### ACTIVITY
Print the lines of the entries below from the one with "At what coordinates" through the final line, exactly as they appear. The pictures are not part of the copy.
================================
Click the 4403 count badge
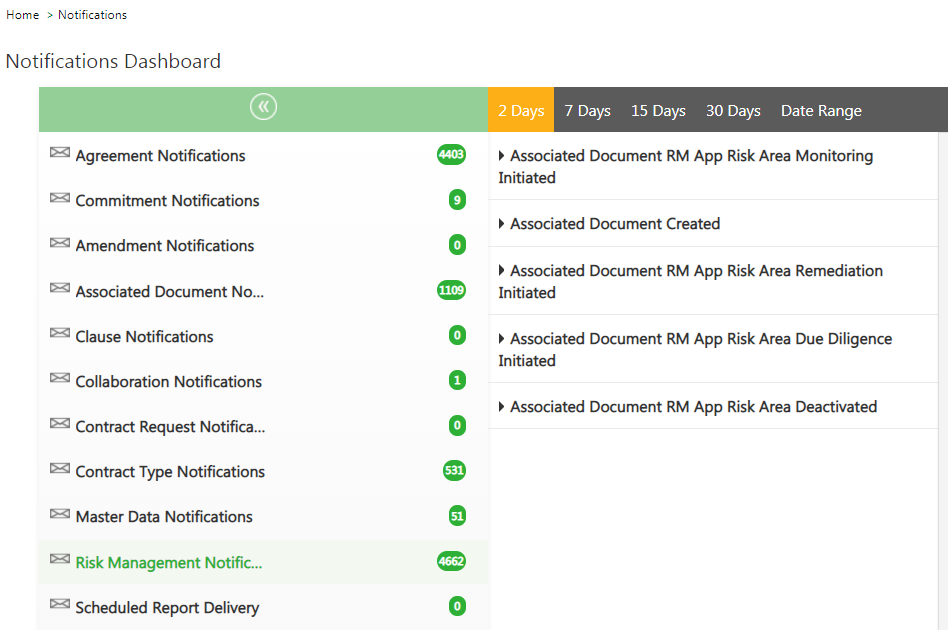Viewport: 948px width, 630px height. pyautogui.click(x=451, y=155)
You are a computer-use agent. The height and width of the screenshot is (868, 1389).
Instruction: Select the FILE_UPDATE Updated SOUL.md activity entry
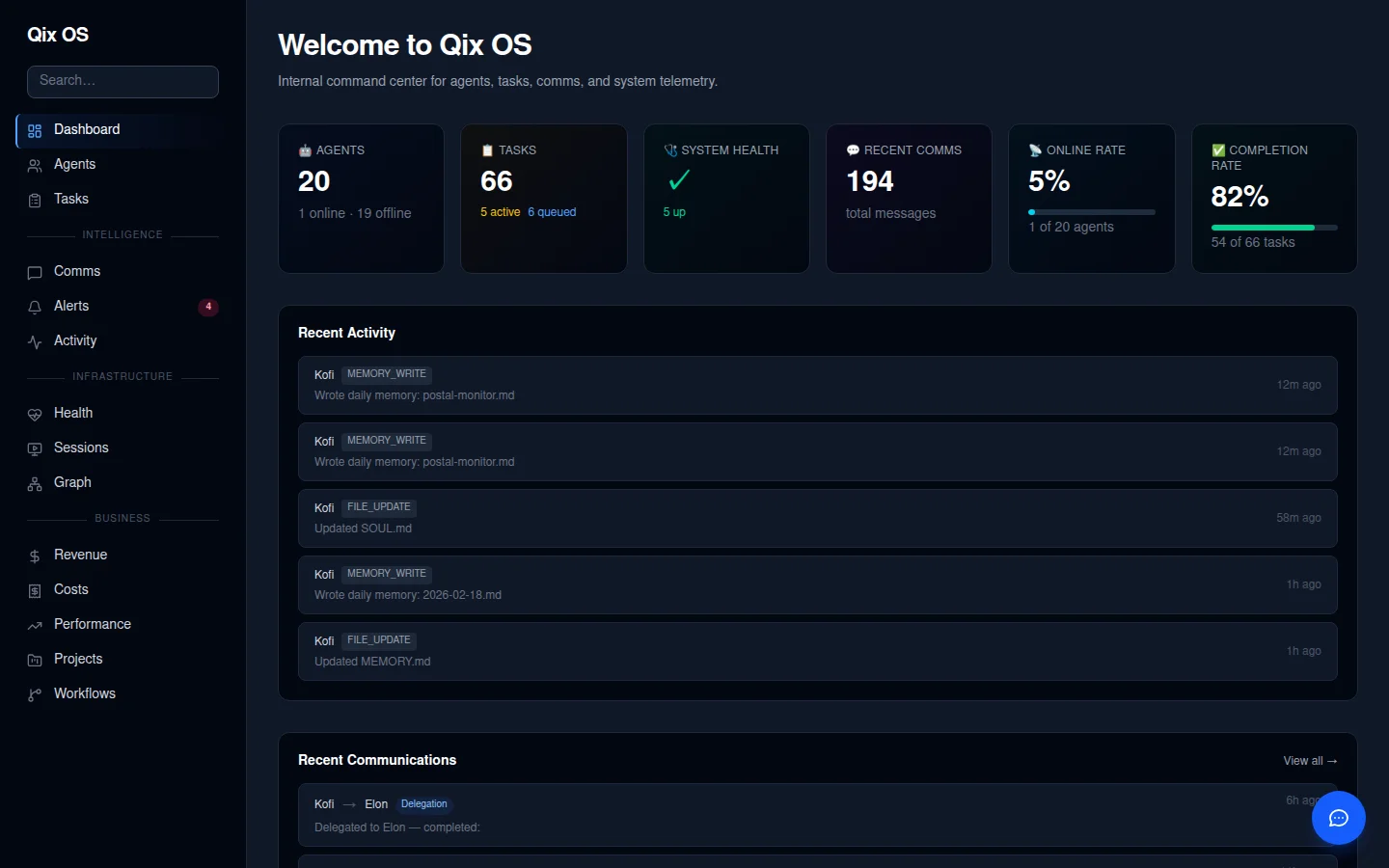pyautogui.click(x=817, y=518)
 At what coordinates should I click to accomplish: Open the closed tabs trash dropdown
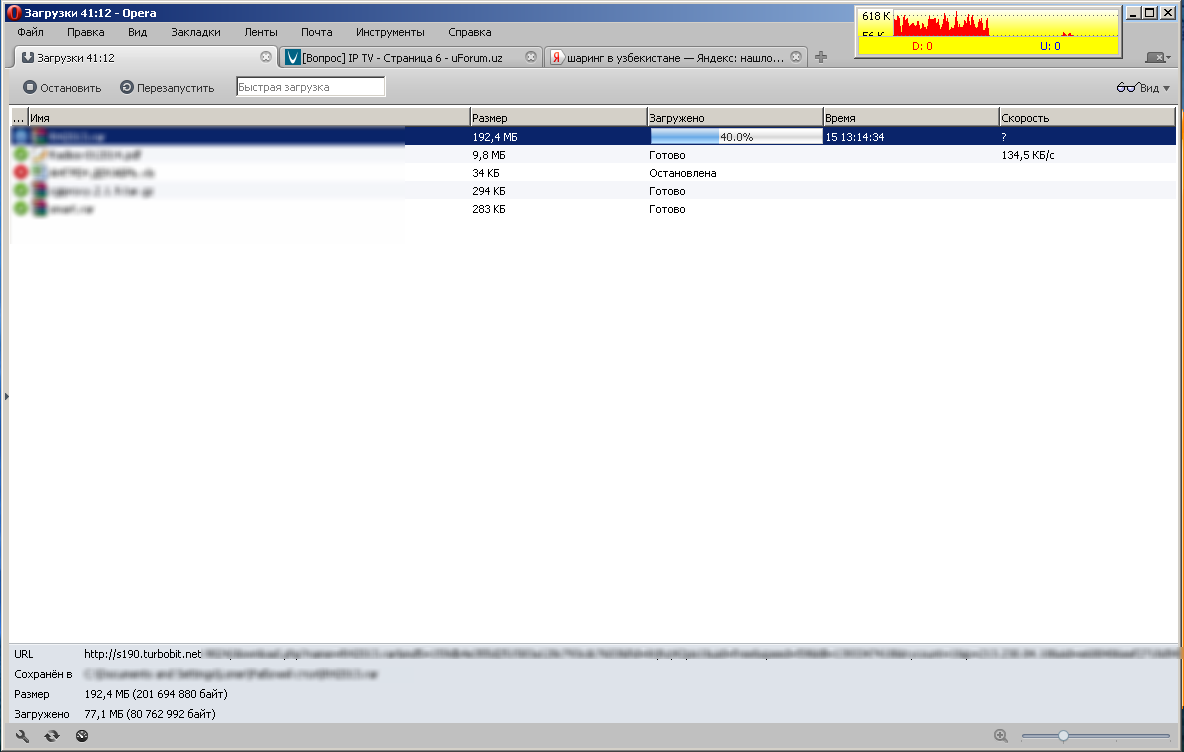click(1157, 58)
================================
### OUTPUT FOR THIS TASK
 At what coordinates should I click to accomplish: Open the closed tabs trash dropdown
click(1157, 58)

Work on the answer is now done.